- Exercise prompt
Please report every line below that contains the word "Kotvičky", treating uppercase and lowercase as different.

- Dataset records
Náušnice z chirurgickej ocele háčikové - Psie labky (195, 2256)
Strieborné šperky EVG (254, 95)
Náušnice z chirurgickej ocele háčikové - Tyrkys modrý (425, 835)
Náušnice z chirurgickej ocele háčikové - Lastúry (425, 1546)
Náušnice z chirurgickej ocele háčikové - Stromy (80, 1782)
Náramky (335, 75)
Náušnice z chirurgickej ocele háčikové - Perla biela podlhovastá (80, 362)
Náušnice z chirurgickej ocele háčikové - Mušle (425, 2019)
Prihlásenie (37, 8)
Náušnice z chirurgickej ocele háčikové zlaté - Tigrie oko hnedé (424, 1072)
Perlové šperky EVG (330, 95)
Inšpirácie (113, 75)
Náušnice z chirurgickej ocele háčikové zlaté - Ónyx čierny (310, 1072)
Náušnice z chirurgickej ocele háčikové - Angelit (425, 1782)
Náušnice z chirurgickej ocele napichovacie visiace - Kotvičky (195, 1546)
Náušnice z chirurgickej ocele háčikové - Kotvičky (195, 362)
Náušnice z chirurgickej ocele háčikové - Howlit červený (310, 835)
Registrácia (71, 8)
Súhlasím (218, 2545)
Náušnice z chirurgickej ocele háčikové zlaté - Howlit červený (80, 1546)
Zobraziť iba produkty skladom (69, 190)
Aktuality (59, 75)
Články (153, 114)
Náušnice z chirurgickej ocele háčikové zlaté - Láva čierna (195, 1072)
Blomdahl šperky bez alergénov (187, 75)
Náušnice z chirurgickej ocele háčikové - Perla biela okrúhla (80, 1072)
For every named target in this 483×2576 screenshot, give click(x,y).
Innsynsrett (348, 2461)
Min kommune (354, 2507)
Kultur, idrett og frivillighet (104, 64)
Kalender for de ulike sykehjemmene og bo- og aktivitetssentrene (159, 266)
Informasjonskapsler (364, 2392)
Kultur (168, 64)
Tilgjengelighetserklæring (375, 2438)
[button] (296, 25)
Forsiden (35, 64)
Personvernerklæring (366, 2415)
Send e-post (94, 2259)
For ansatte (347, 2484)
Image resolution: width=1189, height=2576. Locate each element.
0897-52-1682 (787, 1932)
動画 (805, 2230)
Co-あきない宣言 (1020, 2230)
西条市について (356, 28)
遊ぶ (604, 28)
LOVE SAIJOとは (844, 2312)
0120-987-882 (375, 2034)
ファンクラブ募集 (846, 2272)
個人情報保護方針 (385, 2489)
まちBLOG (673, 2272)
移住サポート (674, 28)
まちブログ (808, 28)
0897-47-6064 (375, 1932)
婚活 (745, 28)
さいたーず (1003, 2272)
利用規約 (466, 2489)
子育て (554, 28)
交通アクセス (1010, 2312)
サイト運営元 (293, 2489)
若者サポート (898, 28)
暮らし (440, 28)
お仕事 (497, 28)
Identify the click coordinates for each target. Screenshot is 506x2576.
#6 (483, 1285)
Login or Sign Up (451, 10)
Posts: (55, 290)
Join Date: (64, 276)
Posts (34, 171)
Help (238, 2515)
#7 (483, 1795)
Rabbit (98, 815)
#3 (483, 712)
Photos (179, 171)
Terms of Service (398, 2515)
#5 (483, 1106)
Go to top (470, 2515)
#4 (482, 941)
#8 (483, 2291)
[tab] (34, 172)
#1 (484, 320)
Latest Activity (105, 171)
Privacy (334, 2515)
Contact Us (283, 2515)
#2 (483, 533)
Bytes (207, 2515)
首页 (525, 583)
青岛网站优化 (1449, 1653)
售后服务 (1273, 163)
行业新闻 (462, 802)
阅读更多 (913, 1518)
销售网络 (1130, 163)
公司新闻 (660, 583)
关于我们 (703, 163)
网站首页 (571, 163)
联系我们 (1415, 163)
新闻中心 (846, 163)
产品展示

- Exercise result
Náušnice z chirurgickej ocele napichovacie visiace - Kotvičky (195, 1546)
Náušnice z chirurgickej ocele háčikové - Kotvičky (195, 362)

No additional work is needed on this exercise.